I’ve always been somewhat amused that ladies wearing jewelry and with styled hair (see 1 Tim 2:9) speak condescendingly of tattoos (Lev 19:28) on others. Hey, they are both “right there in the bible.” Or take the judgmental reaction of men with stylish goatees (see Lev 19:27) when they see a man with long hair (1 Cor 11:14,15). Instructions against both are “right there in the bible.”
Legalists use the bible to pluck the speck out of the eye of others while ignoring their own proverbial log (Matt 7:1-6). They creates arbitrary markers for establishing what is holy by proof texting from scripture and these markers ALWAYS place the legalist in a favorable light. Jesus HATED this approach to spirituality because it ENTIRELY misses the point.

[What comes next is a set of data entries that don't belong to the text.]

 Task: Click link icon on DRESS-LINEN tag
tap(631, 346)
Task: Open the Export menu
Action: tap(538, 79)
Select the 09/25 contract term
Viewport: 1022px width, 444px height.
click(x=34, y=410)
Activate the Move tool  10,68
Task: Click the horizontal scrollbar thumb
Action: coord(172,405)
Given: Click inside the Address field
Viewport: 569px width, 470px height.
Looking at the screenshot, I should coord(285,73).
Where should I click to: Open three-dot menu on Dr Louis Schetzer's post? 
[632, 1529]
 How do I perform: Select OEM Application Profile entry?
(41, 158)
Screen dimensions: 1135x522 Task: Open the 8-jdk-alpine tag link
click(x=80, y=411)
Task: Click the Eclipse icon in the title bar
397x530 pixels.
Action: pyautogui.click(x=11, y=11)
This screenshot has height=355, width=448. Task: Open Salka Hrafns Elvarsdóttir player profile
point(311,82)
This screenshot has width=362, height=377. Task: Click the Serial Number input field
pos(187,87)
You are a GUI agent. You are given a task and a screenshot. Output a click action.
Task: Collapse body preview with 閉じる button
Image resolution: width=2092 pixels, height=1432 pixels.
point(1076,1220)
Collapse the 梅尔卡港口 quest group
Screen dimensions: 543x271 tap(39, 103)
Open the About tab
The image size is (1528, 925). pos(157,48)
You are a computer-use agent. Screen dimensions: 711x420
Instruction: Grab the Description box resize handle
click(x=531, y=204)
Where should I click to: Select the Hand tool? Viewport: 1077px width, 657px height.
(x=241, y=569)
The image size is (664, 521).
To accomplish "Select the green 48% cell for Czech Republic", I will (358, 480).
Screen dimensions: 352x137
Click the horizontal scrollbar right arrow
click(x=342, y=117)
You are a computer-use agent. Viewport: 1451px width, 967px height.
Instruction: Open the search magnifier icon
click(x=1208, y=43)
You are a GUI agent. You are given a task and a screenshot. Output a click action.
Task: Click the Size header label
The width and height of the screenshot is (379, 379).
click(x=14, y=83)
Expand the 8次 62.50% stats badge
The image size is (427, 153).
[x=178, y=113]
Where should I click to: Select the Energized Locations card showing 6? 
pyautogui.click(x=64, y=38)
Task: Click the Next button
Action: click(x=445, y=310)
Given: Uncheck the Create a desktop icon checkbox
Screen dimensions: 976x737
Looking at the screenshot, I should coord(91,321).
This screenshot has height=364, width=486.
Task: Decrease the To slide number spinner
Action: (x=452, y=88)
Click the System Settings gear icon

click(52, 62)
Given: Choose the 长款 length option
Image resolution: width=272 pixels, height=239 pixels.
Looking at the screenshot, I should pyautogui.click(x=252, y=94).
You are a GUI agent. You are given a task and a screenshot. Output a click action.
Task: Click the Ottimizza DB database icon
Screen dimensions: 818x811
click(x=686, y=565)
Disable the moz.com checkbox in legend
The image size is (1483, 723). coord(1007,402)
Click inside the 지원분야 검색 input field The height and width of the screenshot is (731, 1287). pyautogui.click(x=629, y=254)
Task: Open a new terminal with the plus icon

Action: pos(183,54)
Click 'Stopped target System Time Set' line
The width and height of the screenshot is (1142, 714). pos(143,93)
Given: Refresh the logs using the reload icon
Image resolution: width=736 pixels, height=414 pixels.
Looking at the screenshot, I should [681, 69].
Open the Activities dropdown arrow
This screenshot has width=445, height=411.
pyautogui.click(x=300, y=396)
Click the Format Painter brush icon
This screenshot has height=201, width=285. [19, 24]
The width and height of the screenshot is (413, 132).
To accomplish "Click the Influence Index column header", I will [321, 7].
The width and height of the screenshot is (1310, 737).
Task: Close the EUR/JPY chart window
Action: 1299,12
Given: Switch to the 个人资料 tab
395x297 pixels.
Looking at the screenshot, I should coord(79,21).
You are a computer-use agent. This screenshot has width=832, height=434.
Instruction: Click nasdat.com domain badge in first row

So he challenges the Pharisees (both then and now) by reminding them of what is truly at the heart of scripture. In focusing on the prohibitions of the ritual laws, the Pharisees had missed their point. Quoting from Hosea 6:6, he reminds them that the point of the ritual laws was to prepare the heart for genuine worship of a God of mercy.
Christ’s point was not to justify the disciples actions (anymore than my point here is to justify or condemn women’s jewelry, tattoos, goatees, or men with long hair). Christ’s point was to highlight that it is so easy to get wrapped up in the details of scripture that we miss (A) our tendency to overlook our failures in other areas and, (B) the God of mercy who is to be the focus of our obedience in the first place.
So let’s remember, as we survey the "spiritual carnage" on the other side of the arbitrary moral boundary markers behind which we have conveniently placed ourselves, that Hosea 6:6 says: “For I desire steadfast love and not sacrifice, the knowledge of God rather than burnt offerings.”
After all, it’s right there in the bible.